Die Verkehrsüberwachung beziehungsweise Geschwindigkeitsüberwachung, im Volksmund als "Blitzen" bezeichnet, sei ein sensibles Thema, teilt das Verkehrsamt des Landratsamts mit. Fast genauso häufig werde es mit Kritik an der Geschwindigkeitsüberwachung konfrontiert wie mit Messwünschen aus der Bevölkerung.

Zollernalbkreis - Fazit: "Es ist Zeit um aufzuzeigen, warum die Verkehrsüberwachung notwendig ist, und warum es dabei nicht um die bloße Ahndung von Verstößen geht, sondern um eine Erhöhung der Sicherheit im Straßenverkehr."

Eine Hauptunfallursache im Verkehr sei die überhöhte Geschwindigkeit. In Deutschland seien 2020 2719 Menschen im Straßenverkehr ums Leben gekommen, in Baden-Württemberg 330 – oft aufgrund nicht angepasster Geschwindigkeit.

Hauptgründe sind Zeitdruck und Freude am schnellen Fahren

Schon wenige Stundenkilometer zu viel könnten darüber entscheiden, ob es zu einem Unfall komme. Hauptgründe für zu schnelles Fahren seien Zeitdruck, Freude am schnellen Fahren oder schlicht der Wunsch nach schnellerem Ankommen.
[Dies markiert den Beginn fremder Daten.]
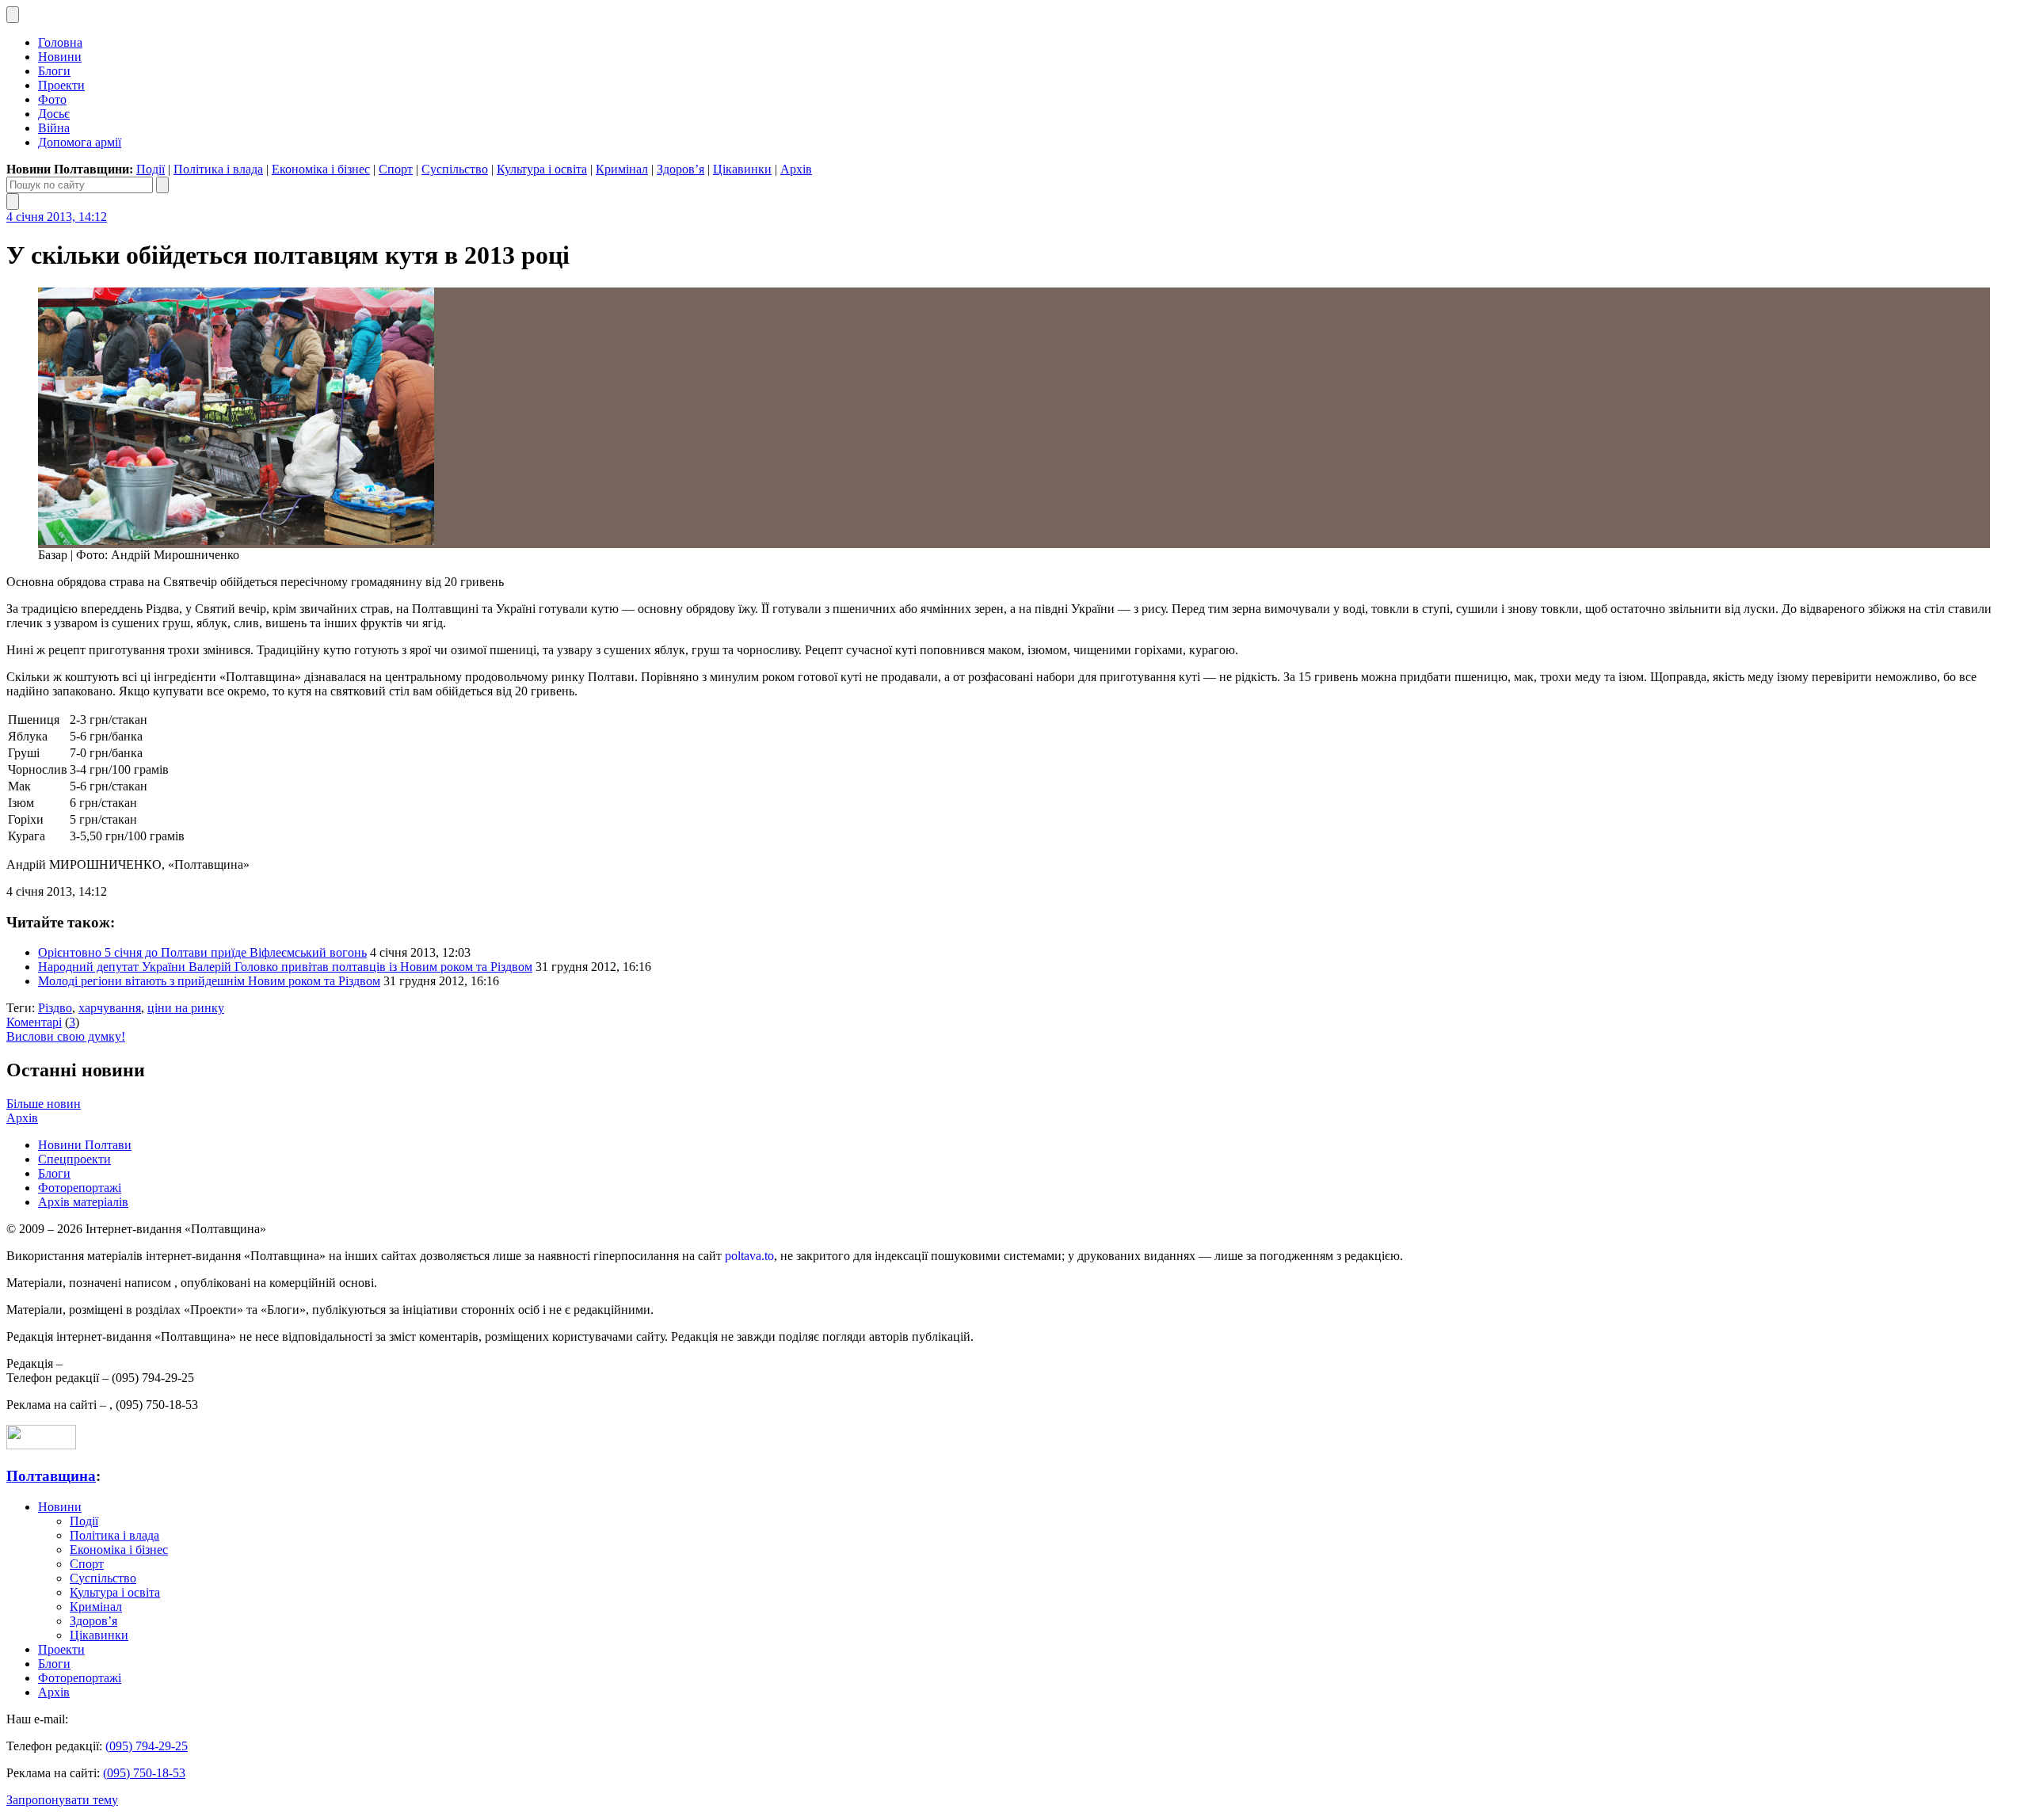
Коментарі (34, 1022)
Häufig sei die Überschreitung der geltenden Höchstgeschwindigkeit schon standardisiert. Die Verkehrsteilnehmer würden eine Übertretung der Regeln und damit auch eine Gefährdung anderer billigend in Kauf nehmen, heißt es in der Mitteilung.

Und weiter: "Allen Verkehrsteilnehmern sollte bewusst sein, dass durch eine höhere Fahrgeschwindigkeit der Bremsweg und damit der Anhalteweg deutlich zunimmt. Somit entsteht bei höherer Geschwindigkeit eine größere Gefahr, vor allem für schwächere Verkehrsteilnehmer wie Kinder, hilfsbedürftige oder ältere Menschen".
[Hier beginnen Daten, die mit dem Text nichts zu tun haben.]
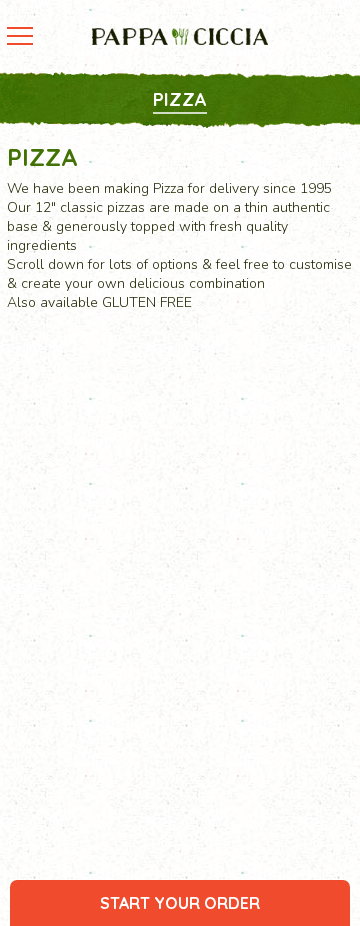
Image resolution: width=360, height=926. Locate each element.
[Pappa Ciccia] (180, 36)
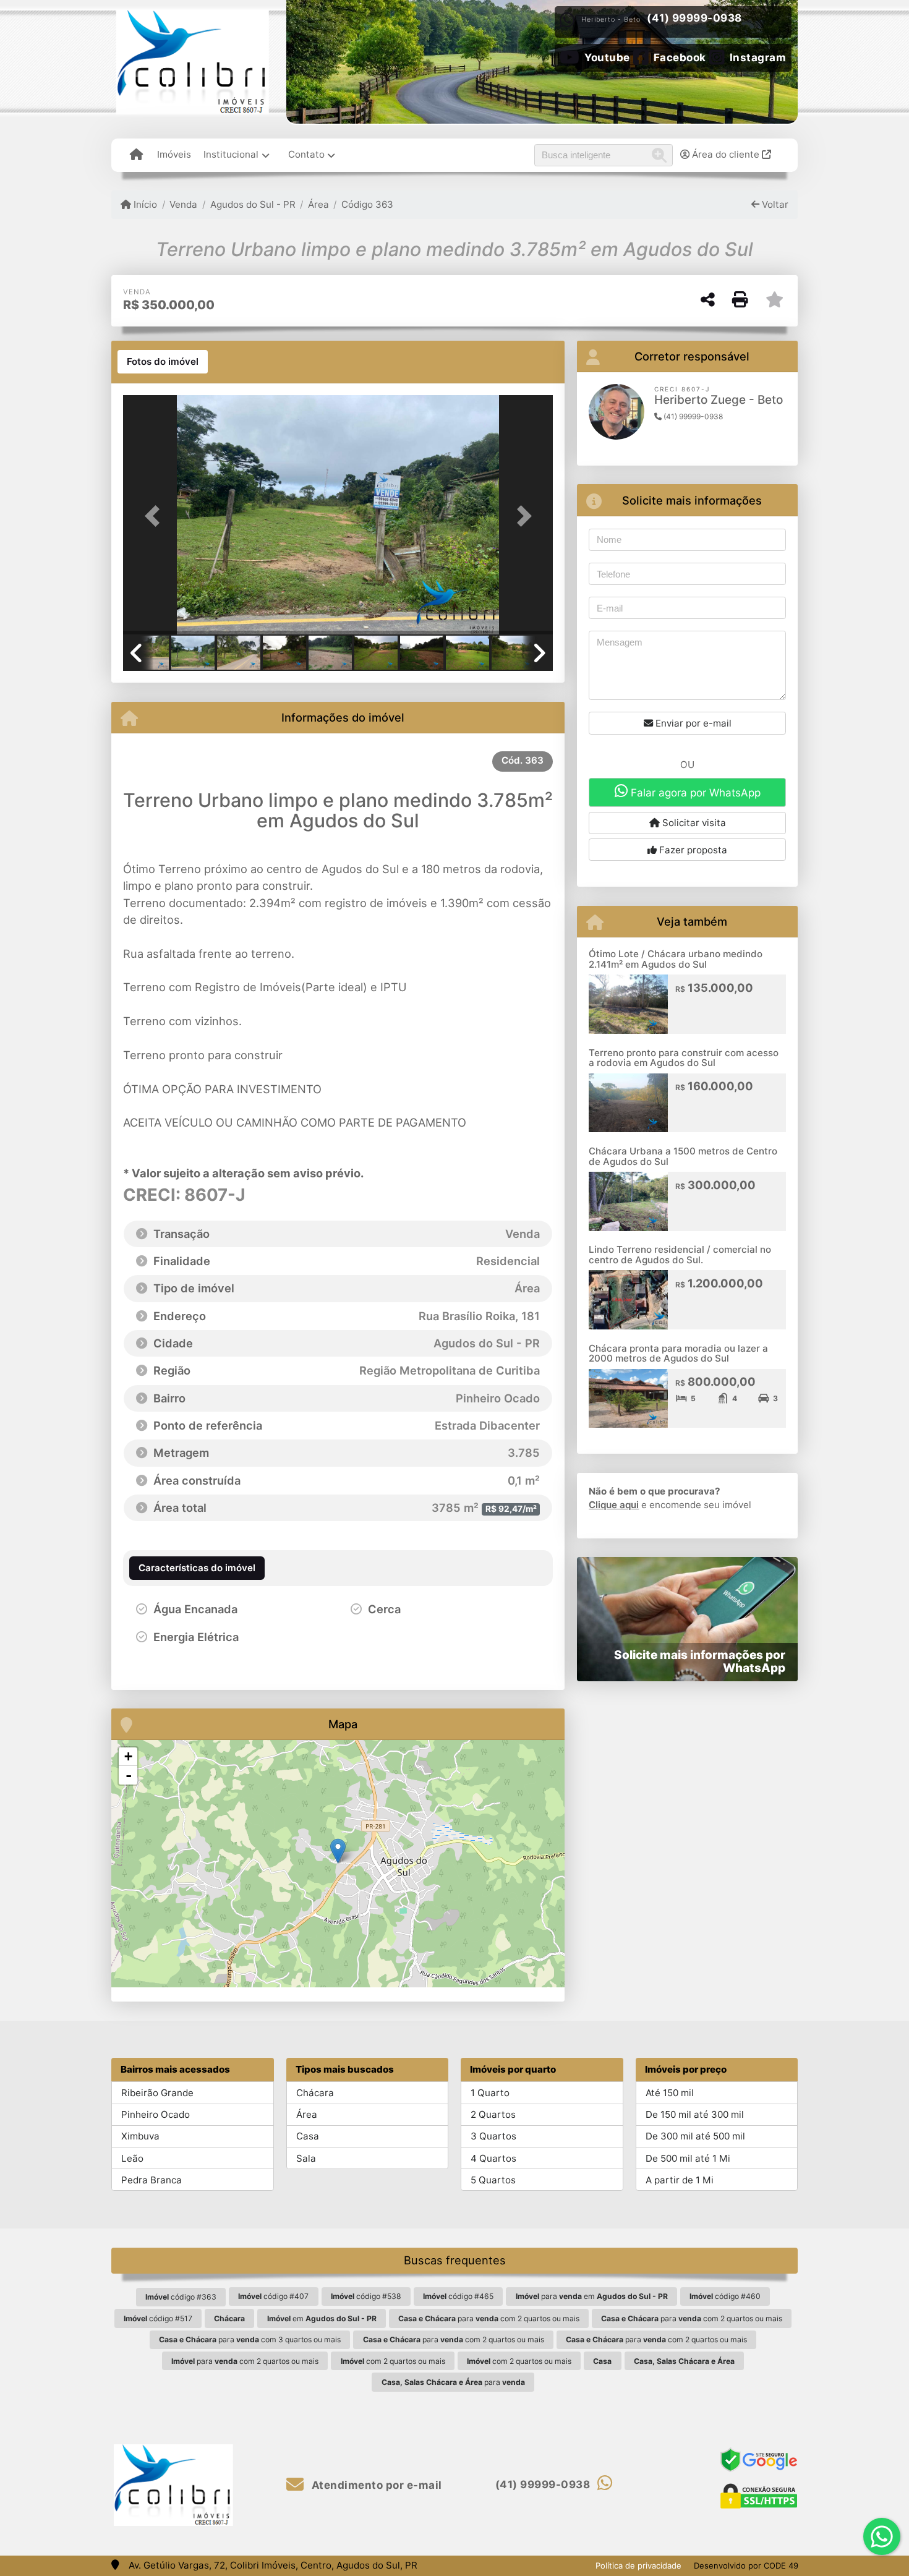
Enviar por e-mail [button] (692, 723)
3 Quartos (493, 2136)
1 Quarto (490, 2093)
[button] (155, 516)
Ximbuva (140, 2136)
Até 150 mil (670, 2093)
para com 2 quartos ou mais (488, 2318)
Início (144, 204)
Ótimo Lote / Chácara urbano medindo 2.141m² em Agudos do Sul (675, 959)
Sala (306, 2158)
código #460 (725, 2296)
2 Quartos (493, 2114)
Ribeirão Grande (157, 2093)
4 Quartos (493, 2158)
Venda (183, 204)
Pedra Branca (151, 2180)
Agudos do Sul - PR (252, 204)
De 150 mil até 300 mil (695, 2114)
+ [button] (128, 1756)
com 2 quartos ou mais (393, 2361)
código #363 (180, 2296)
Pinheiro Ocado (155, 2114)
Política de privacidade (638, 2565)
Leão (132, 2158)
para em (592, 2296)
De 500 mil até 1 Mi (688, 2158)
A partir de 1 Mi (680, 2180)
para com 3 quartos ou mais (250, 2339)
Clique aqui (614, 1505)
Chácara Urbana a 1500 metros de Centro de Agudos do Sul (683, 1156)
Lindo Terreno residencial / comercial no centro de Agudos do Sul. (680, 1254)
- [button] (128, 1775)
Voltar (773, 204)
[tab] (162, 361)
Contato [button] (306, 154)
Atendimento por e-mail (375, 2485)
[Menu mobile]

Verkehrsamt überwacht Geschwindigkeit an gefährdeten Orten

Ein Beispiel soll dies laut Verkehrsamt verdeutlichen: Wenn ein Fußgänger 14 Meter vor dem Auto auf die Fahrbahn laufe, kann der Fahrer bei 30 Stundenkilometern vielleicht noch vor dem Fußgänger anhalten. Aber bei Tempo 50 werde der Fußgänger unweigerlich erfasst, da der Reaktionsweg schon 14 Meter betrage.
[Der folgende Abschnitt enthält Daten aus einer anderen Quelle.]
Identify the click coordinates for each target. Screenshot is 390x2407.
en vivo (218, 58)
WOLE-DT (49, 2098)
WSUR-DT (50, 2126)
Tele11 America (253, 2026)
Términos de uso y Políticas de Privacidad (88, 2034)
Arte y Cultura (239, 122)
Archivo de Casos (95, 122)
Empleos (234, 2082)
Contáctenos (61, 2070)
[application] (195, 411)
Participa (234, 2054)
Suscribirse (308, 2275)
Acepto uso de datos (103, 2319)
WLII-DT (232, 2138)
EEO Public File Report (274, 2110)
"Die Verkehrsüberwachung ist deshalb zwingend notwendig und wird nicht ohne triftige Gründe durchgeführt", erklärt der Leiter des Verkehrsamts, Hardy Losekamm. Das Verkehrsamt überwache die Geschwindigkeit überwiegend an besonders gefährdeten Orten wie Schulen, Kindergärten oder Unfallschwerpunkten. Darüber hinaus würden regelmäßig Anregungen aus der Bevölkerung in den Messplan aufgenommen.